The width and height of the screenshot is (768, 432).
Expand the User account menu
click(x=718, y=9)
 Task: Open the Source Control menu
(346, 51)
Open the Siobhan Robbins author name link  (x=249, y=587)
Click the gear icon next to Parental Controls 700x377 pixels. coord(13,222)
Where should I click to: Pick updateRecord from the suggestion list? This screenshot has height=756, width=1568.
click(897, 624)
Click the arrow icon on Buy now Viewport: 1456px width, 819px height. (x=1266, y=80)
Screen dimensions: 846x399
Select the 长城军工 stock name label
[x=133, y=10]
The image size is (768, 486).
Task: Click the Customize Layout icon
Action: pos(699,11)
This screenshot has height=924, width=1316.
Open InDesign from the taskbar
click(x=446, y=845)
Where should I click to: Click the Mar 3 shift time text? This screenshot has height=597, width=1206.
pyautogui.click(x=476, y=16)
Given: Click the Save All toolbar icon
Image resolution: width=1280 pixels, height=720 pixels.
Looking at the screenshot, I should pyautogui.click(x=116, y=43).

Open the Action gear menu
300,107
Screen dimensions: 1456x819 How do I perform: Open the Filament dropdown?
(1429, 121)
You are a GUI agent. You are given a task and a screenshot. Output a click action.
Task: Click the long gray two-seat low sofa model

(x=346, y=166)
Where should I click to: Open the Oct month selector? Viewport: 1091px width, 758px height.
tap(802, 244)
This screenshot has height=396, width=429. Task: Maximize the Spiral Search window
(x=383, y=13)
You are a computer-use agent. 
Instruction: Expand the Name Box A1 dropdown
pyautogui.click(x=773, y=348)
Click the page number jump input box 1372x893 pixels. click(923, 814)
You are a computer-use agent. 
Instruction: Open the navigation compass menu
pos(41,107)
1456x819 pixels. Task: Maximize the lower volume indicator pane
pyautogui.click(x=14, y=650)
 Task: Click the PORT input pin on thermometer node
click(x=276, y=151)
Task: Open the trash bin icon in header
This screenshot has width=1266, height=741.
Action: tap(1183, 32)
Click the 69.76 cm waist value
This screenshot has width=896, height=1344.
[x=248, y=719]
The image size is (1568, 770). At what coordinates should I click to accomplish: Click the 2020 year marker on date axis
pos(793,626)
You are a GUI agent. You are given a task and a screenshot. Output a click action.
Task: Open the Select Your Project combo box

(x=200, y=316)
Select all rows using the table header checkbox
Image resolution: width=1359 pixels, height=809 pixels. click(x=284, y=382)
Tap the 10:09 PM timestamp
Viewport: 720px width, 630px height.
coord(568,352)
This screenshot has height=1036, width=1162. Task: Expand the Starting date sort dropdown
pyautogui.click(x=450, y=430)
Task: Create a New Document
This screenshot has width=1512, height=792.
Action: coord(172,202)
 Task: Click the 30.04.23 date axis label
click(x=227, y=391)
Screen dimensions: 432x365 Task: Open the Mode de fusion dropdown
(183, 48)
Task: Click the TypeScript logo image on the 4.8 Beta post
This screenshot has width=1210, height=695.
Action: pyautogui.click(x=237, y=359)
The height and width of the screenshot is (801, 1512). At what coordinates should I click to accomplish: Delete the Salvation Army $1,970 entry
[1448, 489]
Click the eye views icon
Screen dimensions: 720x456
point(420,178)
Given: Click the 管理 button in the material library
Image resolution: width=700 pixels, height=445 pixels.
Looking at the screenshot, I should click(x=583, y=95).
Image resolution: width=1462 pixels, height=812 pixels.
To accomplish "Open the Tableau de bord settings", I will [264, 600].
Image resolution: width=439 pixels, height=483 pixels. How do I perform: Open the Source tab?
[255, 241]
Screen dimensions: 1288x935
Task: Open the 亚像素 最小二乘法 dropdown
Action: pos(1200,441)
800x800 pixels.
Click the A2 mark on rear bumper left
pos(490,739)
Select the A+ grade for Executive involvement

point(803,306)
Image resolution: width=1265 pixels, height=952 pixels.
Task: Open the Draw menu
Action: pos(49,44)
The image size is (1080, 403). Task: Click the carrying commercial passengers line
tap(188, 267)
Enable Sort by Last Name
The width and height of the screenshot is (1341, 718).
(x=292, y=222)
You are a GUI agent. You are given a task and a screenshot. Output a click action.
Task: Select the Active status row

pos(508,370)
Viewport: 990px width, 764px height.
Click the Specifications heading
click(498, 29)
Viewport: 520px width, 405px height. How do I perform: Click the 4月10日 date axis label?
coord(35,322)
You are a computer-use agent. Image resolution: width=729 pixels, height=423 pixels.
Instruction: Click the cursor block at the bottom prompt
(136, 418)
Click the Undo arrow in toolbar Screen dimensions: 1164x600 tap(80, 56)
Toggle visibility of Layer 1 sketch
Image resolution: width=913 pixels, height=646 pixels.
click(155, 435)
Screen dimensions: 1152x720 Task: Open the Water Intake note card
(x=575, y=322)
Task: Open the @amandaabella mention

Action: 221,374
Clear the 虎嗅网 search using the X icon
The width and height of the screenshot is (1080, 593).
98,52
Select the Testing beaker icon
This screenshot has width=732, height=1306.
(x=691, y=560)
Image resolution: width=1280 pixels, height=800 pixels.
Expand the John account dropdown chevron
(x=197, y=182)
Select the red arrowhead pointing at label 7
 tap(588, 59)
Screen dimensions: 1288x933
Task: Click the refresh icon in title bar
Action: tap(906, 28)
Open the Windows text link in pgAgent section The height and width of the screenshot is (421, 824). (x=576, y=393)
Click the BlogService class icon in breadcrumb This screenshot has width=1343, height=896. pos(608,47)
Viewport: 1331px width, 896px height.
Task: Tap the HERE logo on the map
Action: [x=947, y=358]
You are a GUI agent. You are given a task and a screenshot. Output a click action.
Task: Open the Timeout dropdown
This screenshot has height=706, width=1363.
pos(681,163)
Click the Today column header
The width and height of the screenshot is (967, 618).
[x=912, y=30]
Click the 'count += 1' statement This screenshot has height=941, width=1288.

WHAT IS NEEDED:
Copy out every line of the data above word for word, leaving nothing out and changing nothing.

EXERCISE RESULT:
The width and height of the screenshot is (768, 432).
Expand the User account menu
click(x=718, y=9)
 Task: Open the Source Control menu
(346, 51)
Open the Siobhan Robbins author name link  (x=249, y=587)
Click the gear icon next to Parental Controls 700x377 pixels. coord(13,222)
Where should I click to: Pick updateRecord from the suggestion list? This screenshot has height=756, width=1568.
click(897, 624)
Click the arrow icon on Buy now Viewport: 1456px width, 819px height. (x=1266, y=80)
Screen dimensions: 846x399
Select the 长城军工 stock name label
[x=133, y=10]
The image size is (768, 486).
Task: Click the Customize Layout icon
Action: pos(699,11)
This screenshot has height=924, width=1316.
Open InDesign from the taskbar
click(x=446, y=845)
Where should I click to: Click the Mar 3 shift time text? This screenshot has height=597, width=1206.
pyautogui.click(x=476, y=16)
Given: Click the Save All toolbar icon
Image resolution: width=1280 pixels, height=720 pixels.
Looking at the screenshot, I should pyautogui.click(x=116, y=43).

Open the Action gear menu
300,107
Screen dimensions: 1456x819 How do I perform: Open the Filament dropdown?
(1429, 121)
You are a GUI agent. You are given a task and a screenshot. Output a click action.
Task: Click the long gray two-seat low sofa model

(x=346, y=166)
Where should I click to: Open the Oct month selector? Viewport: 1091px width, 758px height.
tap(802, 244)
This screenshot has height=396, width=429. Task: Maximize the Spiral Search window
(x=383, y=13)
You are a computer-use agent. 
Instruction: Expand the Name Box A1 dropdown
pyautogui.click(x=773, y=348)
Click the page number jump input box 1372x893 pixels. click(923, 814)
You are a computer-use agent. 
Instruction: Open the navigation compass menu
pos(41,107)
1456x819 pixels. Task: Maximize the lower volume indicator pane
pyautogui.click(x=14, y=650)
 Task: Click the PORT input pin on thermometer node
click(x=276, y=151)
Task: Open the trash bin icon in header
This screenshot has width=1266, height=741.
Action: tap(1183, 32)
Click the 69.76 cm waist value
This screenshot has width=896, height=1344.
[x=248, y=719]
The image size is (1568, 770). At what coordinates should I click to accomplish: Click the 2020 year marker on date axis
pos(793,626)
You are a GUI agent. You are given a task and a screenshot. Output a click action.
Task: Open the Select Your Project combo box

(x=200, y=316)
Select all rows using the table header checkbox
Image resolution: width=1359 pixels, height=809 pixels. click(x=284, y=382)
Tap the 10:09 PM timestamp
Viewport: 720px width, 630px height.
coord(568,352)
This screenshot has height=1036, width=1162. Task: Expand the Starting date sort dropdown
pyautogui.click(x=450, y=430)
Task: Create a New Document
This screenshot has width=1512, height=792.
Action: coord(172,202)
 Task: Click the 30.04.23 date axis label
click(x=227, y=391)
Screen dimensions: 432x365 Task: Open the Mode de fusion dropdown
(183, 48)
Task: Click the TypeScript logo image on the 4.8 Beta post
This screenshot has width=1210, height=695.
Action: pyautogui.click(x=237, y=359)
The height and width of the screenshot is (801, 1512). At what coordinates should I click to accomplish: Delete the Salvation Army $1,970 entry
[1448, 489]
Click the eye views icon
Screen dimensions: 720x456
point(420,178)
Given: Click the 管理 button in the material library
Image resolution: width=700 pixels, height=445 pixels.
Looking at the screenshot, I should click(x=583, y=95).
Image resolution: width=1462 pixels, height=812 pixels.
To accomplish "Open the Tableau de bord settings", I will [264, 600].
Image resolution: width=439 pixels, height=483 pixels. How do I perform: Open the Source tab?
[255, 241]
Screen dimensions: 1288x935
Task: Open the 亚像素 最小二乘法 dropdown
Action: pos(1200,441)
800x800 pixels.
Click the A2 mark on rear bumper left
pos(490,739)
Select the A+ grade for Executive involvement

point(803,306)
Image resolution: width=1265 pixels, height=952 pixels.
Task: Open the Draw menu
Action: pos(49,44)
The image size is (1080, 403). Task: Click the carrying commercial passengers line
tap(188, 267)
Enable Sort by Last Name
The width and height of the screenshot is (1341, 718).
(x=292, y=222)
You are a GUI agent. You are given a task and a screenshot. Output a click action.
Task: Select the Active status row

pos(508,370)
Viewport: 990px width, 764px height.
Click the Specifications heading
click(498, 29)
Viewport: 520px width, 405px height. How do I perform: Click the 4月10日 date axis label?
coord(35,322)
You are a computer-use agent. Image resolution: width=729 pixels, height=423 pixels.
Instruction: Click the cursor block at the bottom prompt
(136, 418)
Click the Undo arrow in toolbar Screen dimensions: 1164x600 tap(80, 56)
Toggle visibility of Layer 1 sketch
Image resolution: width=913 pixels, height=646 pixels.
click(155, 435)
Screen dimensions: 1152x720 Task: Open the Water Intake note card
(x=575, y=322)
Task: Open the @amandaabella mention

Action: 221,374
Clear the 虎嗅网 search using the X icon
The width and height of the screenshot is (1080, 593).
98,52
Select the Testing beaker icon
This screenshot has width=732, height=1306.
(x=691, y=560)
Image resolution: width=1280 pixels, height=800 pixels.
Expand the John account dropdown chevron
(x=197, y=182)
Select the red arrowhead pointing at label 7
 tap(588, 59)
Screen dimensions: 1288x933
Task: Click the refresh icon in title bar
Action: tap(906, 28)
Open the Windows text link in pgAgent section The height and width of the screenshot is (421, 824). (x=576, y=393)
Click the BlogService class icon in breadcrumb This screenshot has width=1343, height=896. pos(608,47)
Viewport: 1331px width, 896px height.
Task: Tap the HERE logo on the map
Action: [x=947, y=358]
You are a GUI agent. You are given a task and a screenshot. Output a click action.
Task: Open the Timeout dropdown
This screenshot has height=706, width=1363.
pos(681,163)
Click the Today column header
The width and height of the screenshot is (967, 618).
[x=912, y=30]
Click the 'count += 1' statement This screenshot has height=941, width=1288.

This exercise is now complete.